Surprise! We just spent your money

Surprises are great for birthday parties, but not at public meetings.

But surprises are what some citizens get when they’re at a meeting where suddenly a new item is added to the agenda without warning. Discussion may or may not ensue, a vote is taken and boom, that’s it.

It’s even worse for the people who weren’t at the meeting but who nonetheless may have been interested in the issue. They read it in the paper the next day and kick themselves for having missed the meeting. But they missed it, they note, because the announced agenda for the meeting did not include the item.

The addition of new items to an agenda without prior notice is a problem for citizens, and it’s one that many states limit (or prohibit) through statute. Some states say that a new item can be added to agenda only with 24 hours prior notice. Some states say that it takes a 2/3 vote of the board to approve an unannounced addition. And some states say a new item can only be added if there is an emergency.

Virginia is not one of any of those states. Virginia’s FOIA does not even require that there be an agenda at all. It only says that if there is an agenda, it has to be made available to the public at the same time as it’s given to the public body’s members.

When citizens see an agenda, then, they have a reasonable expectation that the board will be taking up the items on the agenda, and not taking up anything that’s not on the agenda. After all, the logic would go, the board members are preparing for the same agenda, and they wouldn’t be preparing for something that’s not on it, right?

Wrong.

Take the Hampton School Board in June 2010. The agenda stated that the meeting would adjourn after the board came out of the closed session. That session ran late and so many citizens and the media went home precisely because the agenda said there were no more items of business. Guess what happened? The board came out of closed session, and then agreed to discuss a new contract for the school attorney. They not only discussed it, they voted to approve it, even though there had been no prior notice of the contract, which included a 15% pay rise at a time when other government employee salaries were stagnant. The reporter and the public felt duped.

Or, sorry to pick on Hampton, but the City Council ran into a similar problem in November 2011. Then, without any prior notice on the agenda, the council approved looking into a proposal to give city employees gift cards to a particular outdoor shopping area. Again, the public was angry. Why had this item not been included with other year-end budget items? And was it appropriate for the council to be directing employees to shop at a particular set of shops within the city?
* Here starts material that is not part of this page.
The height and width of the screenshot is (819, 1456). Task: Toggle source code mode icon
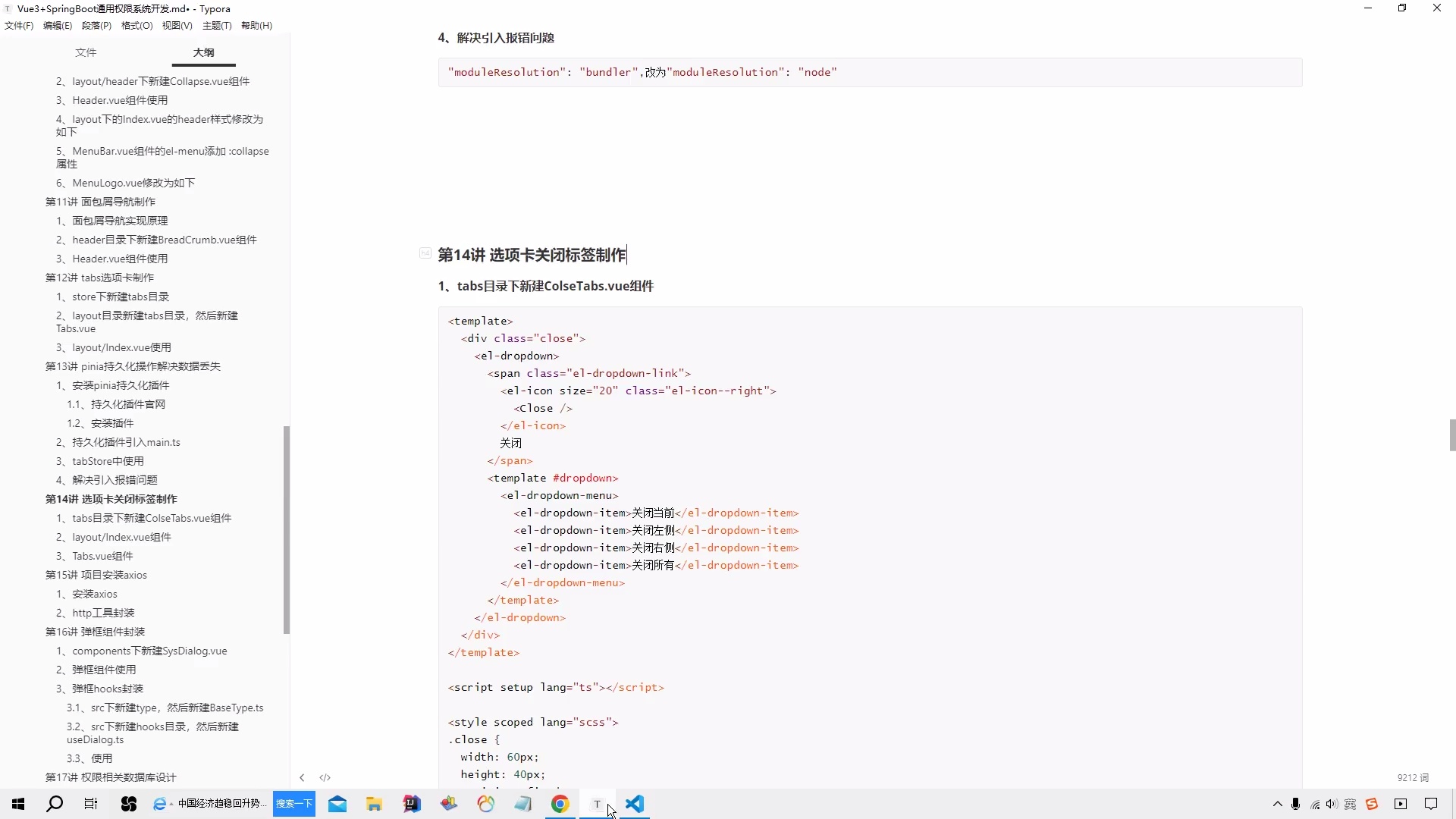pyautogui.click(x=325, y=777)

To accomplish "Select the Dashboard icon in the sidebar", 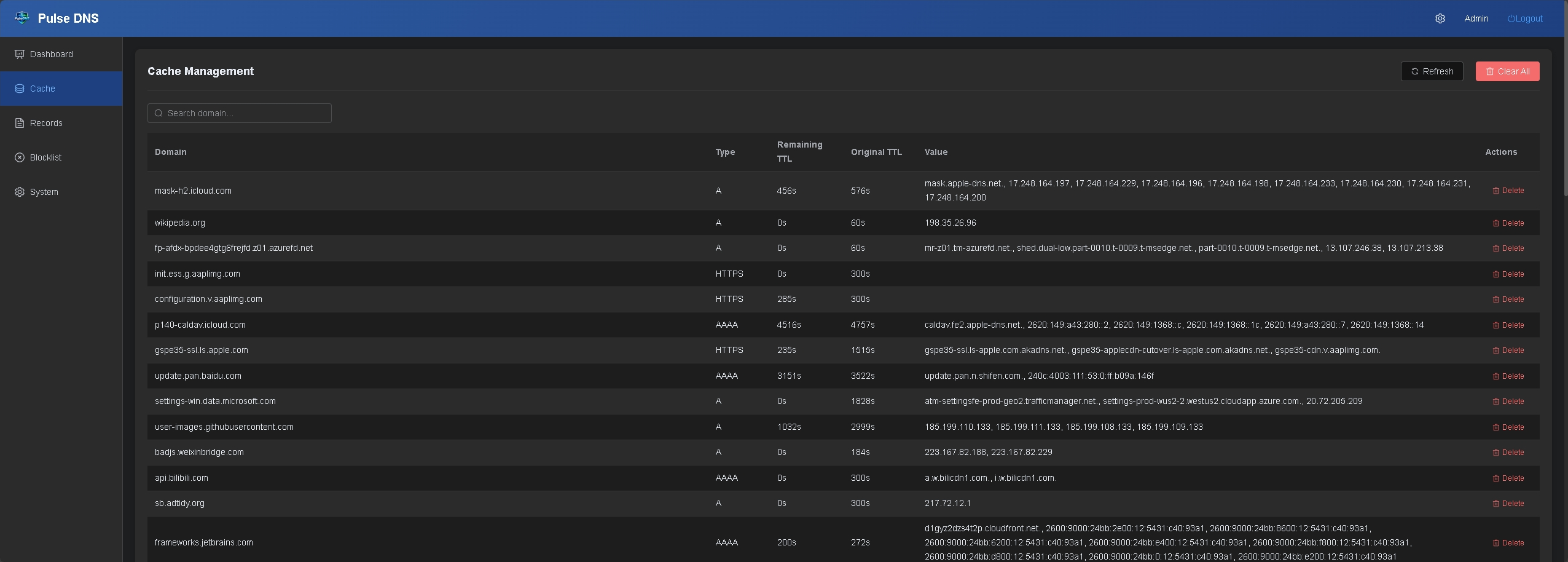I will [19, 54].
Or, take what happened just last week in Prince George County. It was late in the evening, and the public comment period had just ended. Earlier in the day, in closed session, the board had discussed buying a parcel of land that would adjoining a $1.5 million parcel approved days earlier, but it wasn’t on the agenda for the public meeting. Suddenly, according to the Progress Index, the board verbally added the purchase to the agenda and without comment or discussion approved purchase of the property for $239,000.

Surprise!

It works in the opposite direction, too.

I heard from a woman in Southwest Virginia last month and she was trying to mobilize fellow citizens to speak out on a particular item (I can’t remember what it was -- sorry). She wanted them to be able to come to the meeting, which was during work hours on a Friday, to either participate or at least observe the discussion. By Thursday, there was still no agenda. She called me, understandably worried that folks would take a day off from work to sit in on a meeting where the issue they cared about was never discussed.

The woman said she had some evidence that the town was intentionally delaying announcing the agenda because they didn’t want a lot of people there to oppose the measure. I don’t know whether that’s true, but it’s easy to see how citizens can feel like they are in a game of cat and mouse when it comes to knowing when and where their elected officials will be discussing items of vital importance to them.

I don’t want to tie the hands of a public body to the point that they can never stray from the agenda the day it’s announced. There are all kinds of reasons why items have to be added. But wherever possible, the time limit for when those items can be added should be proscribed. And where possible, go ahead and add the item for discussion, but don’t take action on it until the public knows it will be discussed.

So let’s keep surprises at public meetings to a minimum. Let’s give people plenty of notice so that they may participate, observe or, at the very least, have confidence that the issue was given the full and fair consideration it deserved. The public deserves that, too. And THAT is no surprise.

Comments

This very thing happened in James City County when the BOS went into closed session that was not announced nor the purpose explained after the session.

In all likelihood it had to do with the arrest of the County Attorney, Leo Rogers on Spousal Abuse (Domestic Violence) charges by the State Police the week before.

Even when called to task, no information is available for what transpired in this closed session.